Maybe not in the data we currently use, but in general there are cases like this (characters.xml):

<character value = "―">
<substitute>—</substitute>
<substitute>-</substitute>
</character>

So the question is: How should this be used? How should the path query look to retrieve the one or the other. If we follow XPath, it should be /character/substitute[1] to select the first and /characters/subtitute[2] to select the second. So given that, maybe we should instead choose $nameOfChild = $child->getName() . '[' . ($counter + 1) . ']';, but only for elements that have otherwise exactly matching siblings (so needs to do a look-ahead, or post-process keys once a first duplicate is found).

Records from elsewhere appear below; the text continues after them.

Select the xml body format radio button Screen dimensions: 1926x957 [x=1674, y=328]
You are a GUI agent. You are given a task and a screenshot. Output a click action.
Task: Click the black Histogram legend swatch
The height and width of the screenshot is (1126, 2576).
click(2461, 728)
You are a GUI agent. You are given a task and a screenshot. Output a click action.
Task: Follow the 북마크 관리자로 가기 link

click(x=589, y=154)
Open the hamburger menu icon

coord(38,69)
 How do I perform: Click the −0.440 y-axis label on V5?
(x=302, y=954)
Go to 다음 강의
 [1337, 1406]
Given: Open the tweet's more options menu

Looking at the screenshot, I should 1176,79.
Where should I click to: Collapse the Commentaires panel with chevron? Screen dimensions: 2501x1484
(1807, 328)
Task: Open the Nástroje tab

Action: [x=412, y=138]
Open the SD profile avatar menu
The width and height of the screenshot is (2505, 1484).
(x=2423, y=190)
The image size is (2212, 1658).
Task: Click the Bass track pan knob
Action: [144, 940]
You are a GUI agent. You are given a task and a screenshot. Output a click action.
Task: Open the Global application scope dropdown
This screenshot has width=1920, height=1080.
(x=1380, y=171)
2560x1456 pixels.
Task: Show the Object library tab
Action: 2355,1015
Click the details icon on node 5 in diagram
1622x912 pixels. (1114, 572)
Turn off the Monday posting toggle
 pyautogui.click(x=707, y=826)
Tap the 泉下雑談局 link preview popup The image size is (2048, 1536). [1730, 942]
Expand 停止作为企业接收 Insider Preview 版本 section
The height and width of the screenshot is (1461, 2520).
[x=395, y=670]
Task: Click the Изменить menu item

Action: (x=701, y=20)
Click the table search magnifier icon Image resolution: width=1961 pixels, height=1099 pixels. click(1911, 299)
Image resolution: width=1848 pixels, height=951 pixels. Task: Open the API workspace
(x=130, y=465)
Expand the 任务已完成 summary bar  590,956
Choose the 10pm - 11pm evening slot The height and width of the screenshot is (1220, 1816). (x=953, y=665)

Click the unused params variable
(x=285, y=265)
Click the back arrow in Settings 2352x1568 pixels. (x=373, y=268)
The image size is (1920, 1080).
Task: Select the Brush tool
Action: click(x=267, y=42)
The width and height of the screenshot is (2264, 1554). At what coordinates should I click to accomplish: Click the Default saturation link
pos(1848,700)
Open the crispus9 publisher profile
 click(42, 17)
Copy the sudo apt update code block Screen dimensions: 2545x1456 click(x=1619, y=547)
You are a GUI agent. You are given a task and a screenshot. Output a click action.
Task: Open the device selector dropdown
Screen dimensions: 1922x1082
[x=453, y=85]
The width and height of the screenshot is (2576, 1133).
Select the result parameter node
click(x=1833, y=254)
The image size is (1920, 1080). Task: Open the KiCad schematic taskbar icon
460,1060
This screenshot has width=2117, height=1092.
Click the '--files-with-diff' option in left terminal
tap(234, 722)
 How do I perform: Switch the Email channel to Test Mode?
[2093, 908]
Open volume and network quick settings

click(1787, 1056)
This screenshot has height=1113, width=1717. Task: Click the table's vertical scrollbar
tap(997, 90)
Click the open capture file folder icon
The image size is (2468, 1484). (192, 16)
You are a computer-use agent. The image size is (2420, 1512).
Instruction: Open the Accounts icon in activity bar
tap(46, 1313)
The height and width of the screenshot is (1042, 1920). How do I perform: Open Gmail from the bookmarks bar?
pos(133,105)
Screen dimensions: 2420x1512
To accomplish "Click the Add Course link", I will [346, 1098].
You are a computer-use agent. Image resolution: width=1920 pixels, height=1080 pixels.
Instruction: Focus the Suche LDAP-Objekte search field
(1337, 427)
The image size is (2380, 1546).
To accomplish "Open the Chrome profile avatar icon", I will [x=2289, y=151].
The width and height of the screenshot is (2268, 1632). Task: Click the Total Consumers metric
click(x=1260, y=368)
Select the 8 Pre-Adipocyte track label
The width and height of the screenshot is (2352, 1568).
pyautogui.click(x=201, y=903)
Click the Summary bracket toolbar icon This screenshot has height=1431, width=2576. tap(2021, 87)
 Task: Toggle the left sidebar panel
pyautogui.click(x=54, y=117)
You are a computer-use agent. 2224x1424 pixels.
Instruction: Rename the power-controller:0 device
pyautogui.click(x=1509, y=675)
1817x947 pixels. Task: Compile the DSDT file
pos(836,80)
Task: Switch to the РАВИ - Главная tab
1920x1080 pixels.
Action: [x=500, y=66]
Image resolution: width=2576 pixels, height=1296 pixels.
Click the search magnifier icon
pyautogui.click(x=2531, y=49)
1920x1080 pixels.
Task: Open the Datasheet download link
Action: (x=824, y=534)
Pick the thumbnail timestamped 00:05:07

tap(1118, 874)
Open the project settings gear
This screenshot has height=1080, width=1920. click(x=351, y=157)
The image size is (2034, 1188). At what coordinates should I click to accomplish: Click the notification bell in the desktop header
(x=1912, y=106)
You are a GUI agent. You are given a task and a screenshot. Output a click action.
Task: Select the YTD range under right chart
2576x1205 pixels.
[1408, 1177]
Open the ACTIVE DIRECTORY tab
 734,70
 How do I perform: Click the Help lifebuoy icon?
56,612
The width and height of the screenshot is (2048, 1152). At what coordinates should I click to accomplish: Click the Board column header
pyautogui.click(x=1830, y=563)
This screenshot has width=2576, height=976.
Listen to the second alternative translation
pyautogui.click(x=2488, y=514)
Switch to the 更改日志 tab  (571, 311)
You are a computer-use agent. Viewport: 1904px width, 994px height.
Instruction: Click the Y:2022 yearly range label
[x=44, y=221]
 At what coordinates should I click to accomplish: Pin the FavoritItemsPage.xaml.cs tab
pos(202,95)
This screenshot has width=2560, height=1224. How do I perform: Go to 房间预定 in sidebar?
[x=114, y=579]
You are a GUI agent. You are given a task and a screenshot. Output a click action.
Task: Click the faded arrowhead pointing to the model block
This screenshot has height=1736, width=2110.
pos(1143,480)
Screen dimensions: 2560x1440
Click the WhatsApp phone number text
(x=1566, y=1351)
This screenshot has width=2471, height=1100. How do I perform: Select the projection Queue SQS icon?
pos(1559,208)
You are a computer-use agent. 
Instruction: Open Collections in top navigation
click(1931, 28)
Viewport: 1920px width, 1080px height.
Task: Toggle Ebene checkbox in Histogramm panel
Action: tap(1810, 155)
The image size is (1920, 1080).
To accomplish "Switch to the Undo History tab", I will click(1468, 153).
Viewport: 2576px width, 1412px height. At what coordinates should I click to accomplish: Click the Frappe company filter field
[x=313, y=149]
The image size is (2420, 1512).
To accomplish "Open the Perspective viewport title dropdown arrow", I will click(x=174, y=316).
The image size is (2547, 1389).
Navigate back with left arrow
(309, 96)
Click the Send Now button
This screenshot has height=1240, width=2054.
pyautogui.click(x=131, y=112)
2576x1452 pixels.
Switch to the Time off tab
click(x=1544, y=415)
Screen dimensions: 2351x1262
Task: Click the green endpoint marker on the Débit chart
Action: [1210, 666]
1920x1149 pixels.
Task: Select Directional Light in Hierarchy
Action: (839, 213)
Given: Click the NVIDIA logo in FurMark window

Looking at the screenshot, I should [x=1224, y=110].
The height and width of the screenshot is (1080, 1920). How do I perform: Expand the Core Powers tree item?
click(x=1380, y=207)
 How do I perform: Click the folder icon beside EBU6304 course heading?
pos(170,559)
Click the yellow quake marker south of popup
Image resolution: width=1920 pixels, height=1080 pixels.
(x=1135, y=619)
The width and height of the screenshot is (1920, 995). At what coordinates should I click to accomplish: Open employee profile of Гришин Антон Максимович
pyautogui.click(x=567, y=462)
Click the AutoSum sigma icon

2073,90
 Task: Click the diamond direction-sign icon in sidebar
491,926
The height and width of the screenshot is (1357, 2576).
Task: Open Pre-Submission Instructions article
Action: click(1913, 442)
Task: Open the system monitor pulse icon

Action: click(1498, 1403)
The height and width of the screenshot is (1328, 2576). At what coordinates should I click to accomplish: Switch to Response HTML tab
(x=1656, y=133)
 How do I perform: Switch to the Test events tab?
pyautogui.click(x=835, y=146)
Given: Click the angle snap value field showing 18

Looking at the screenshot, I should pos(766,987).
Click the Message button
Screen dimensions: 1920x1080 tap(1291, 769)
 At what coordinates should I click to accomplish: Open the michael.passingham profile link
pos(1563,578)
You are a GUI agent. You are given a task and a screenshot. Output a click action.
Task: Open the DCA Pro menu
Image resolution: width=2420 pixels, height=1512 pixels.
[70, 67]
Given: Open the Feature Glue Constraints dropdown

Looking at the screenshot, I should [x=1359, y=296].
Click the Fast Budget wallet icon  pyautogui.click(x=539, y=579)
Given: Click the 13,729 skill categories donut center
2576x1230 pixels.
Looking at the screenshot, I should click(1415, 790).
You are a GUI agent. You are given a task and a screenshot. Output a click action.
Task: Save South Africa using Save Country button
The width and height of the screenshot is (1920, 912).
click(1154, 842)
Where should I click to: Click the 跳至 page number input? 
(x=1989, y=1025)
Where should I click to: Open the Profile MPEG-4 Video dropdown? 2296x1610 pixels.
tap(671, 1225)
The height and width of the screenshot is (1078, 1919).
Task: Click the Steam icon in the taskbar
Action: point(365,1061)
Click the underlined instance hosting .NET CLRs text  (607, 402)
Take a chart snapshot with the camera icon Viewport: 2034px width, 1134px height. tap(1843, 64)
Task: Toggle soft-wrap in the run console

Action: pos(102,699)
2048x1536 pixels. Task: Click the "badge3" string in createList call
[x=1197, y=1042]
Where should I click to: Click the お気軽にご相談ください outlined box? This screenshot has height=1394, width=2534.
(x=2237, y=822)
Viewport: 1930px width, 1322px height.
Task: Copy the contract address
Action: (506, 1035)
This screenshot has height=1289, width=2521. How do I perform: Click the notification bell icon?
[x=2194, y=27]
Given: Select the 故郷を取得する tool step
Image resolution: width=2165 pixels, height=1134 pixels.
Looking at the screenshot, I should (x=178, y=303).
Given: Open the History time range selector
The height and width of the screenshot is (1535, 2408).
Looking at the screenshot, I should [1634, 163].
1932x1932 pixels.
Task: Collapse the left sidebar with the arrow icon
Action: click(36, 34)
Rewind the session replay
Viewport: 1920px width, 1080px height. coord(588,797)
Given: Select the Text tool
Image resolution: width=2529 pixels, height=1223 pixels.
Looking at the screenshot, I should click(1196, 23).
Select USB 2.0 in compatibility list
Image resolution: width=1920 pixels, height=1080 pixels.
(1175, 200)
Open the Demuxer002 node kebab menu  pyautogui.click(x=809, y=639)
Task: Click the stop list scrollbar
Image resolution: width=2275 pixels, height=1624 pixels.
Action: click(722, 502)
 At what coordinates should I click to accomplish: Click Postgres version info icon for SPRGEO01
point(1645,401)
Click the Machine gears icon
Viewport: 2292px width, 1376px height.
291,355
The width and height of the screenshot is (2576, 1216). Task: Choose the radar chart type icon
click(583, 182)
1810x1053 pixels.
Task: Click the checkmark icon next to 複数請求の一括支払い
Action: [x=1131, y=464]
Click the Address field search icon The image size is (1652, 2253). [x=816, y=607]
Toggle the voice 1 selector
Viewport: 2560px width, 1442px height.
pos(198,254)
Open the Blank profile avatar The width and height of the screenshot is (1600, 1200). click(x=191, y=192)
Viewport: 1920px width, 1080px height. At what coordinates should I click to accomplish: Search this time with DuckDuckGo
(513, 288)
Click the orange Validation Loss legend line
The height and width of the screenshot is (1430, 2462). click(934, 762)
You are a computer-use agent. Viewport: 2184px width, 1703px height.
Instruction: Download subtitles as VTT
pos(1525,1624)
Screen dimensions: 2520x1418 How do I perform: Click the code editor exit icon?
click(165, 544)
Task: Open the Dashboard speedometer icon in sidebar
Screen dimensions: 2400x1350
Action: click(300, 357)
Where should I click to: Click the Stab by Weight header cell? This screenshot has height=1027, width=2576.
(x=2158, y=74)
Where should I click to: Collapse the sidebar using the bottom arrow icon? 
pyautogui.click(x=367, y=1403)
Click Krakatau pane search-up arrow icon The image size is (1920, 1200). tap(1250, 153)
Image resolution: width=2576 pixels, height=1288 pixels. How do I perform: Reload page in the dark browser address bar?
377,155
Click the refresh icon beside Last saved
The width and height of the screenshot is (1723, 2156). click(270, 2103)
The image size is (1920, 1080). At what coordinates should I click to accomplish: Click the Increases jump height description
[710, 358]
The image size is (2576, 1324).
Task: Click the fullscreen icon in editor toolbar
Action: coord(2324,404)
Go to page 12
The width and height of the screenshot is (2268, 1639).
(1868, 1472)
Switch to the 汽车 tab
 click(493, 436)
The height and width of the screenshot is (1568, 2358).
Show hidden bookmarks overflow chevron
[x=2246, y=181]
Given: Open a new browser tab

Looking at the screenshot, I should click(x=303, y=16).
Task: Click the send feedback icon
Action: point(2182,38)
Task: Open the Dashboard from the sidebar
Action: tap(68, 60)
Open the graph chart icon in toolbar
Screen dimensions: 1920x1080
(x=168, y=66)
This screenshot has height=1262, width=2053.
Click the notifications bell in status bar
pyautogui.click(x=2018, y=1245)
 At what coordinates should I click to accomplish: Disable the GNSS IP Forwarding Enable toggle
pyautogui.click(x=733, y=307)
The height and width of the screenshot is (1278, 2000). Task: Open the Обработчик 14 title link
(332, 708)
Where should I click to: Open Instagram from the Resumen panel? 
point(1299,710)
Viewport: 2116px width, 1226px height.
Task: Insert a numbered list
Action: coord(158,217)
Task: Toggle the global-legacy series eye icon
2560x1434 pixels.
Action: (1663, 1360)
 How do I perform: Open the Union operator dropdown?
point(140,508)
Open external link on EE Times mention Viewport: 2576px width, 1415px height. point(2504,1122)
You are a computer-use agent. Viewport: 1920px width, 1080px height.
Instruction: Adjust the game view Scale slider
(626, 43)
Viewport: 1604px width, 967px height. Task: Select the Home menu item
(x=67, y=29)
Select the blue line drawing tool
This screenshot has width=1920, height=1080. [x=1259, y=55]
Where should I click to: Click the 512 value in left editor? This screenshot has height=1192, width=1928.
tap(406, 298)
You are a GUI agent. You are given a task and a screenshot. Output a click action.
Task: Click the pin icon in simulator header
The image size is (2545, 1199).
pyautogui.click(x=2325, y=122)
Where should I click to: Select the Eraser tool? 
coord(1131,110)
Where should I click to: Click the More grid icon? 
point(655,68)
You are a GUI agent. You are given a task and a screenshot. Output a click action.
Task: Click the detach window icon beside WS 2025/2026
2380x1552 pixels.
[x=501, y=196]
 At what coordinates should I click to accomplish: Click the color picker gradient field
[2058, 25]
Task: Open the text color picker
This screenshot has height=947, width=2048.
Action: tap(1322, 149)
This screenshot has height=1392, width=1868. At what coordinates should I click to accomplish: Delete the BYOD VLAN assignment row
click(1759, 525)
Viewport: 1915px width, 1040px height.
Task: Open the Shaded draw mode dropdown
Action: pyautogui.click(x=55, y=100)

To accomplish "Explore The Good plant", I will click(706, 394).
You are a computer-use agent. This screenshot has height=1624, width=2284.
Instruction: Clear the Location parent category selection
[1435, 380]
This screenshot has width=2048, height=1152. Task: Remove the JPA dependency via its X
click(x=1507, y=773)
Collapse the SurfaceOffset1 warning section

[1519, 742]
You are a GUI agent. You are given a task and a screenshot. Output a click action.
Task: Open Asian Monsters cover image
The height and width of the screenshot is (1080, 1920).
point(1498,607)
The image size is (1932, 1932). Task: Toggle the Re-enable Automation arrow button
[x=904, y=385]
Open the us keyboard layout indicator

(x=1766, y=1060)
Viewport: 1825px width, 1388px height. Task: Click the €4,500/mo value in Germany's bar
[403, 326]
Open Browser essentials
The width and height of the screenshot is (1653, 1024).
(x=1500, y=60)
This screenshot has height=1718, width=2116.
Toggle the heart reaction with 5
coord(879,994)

After taking a look at the "querying" in the CLDRModel - it is pretty naiive - I think blindly adding ALL attributes to the node name will make querying harder (and possibly break things):

    public function getRawData(string $path)
    {
        if ($path === '/') {
            return $this->parsedData;
        }

        $pathElements = explode('/', trim($path, '/'));
        $data = $this->parsedData;

        foreach ($pathElements as $key) {
            if (isset($data[$key])) {
                $data = $data[$key];
            } else {
                return false;
            }
        }

You'd then need to specify every single existing attribute in the CLDR for all nodes if you want to query, e.g. /localeDisplayNames/languages/language[@type="zh_Hans"][@alt="long"][@draft="contributed"] for the locale <language type="zh_Hans" alt="long" draft="contributed">Simplified Mandarin Chinese</language>, while for <language type="zh_Hans">Simplified Chinese</language> it is /localeDisplayNames/languages/language[@type="zh_Hans"] - the problem I see is the newly required draft attribute. So I conclude that this is the actual reason for the distinguishing attributes.

Soooo... we've come full circle then, because we do need the attributes in the name to actually retrieve them, but we should only add the minimal required to keep the path expressions sensible (the use case in this issue is a worst-case example - the attribute contains the actual information, the node content is empty). Hence the right solution would be to extend the parsed data format, or write a much more complex path following logic. OR check if we can't simply use XPath directly (check performance penalty).

rkrahnen commented 3 years ago

Then maybe we should go with a fix for the broken currency reader first? Like for other attributes we add the required ones for the currency reader in isDistinguishingAttribute():

$distinguishingAttributes[] = 'digits';
$distinguishingAttributes[] = 'rounding';

And then we do the fix for the CurrencyReader from my first comment.

Everything else seems to be harder than I expected first and may break, so I would love to have the bugfix first and maybe come back again to this topic for Flow 8.0?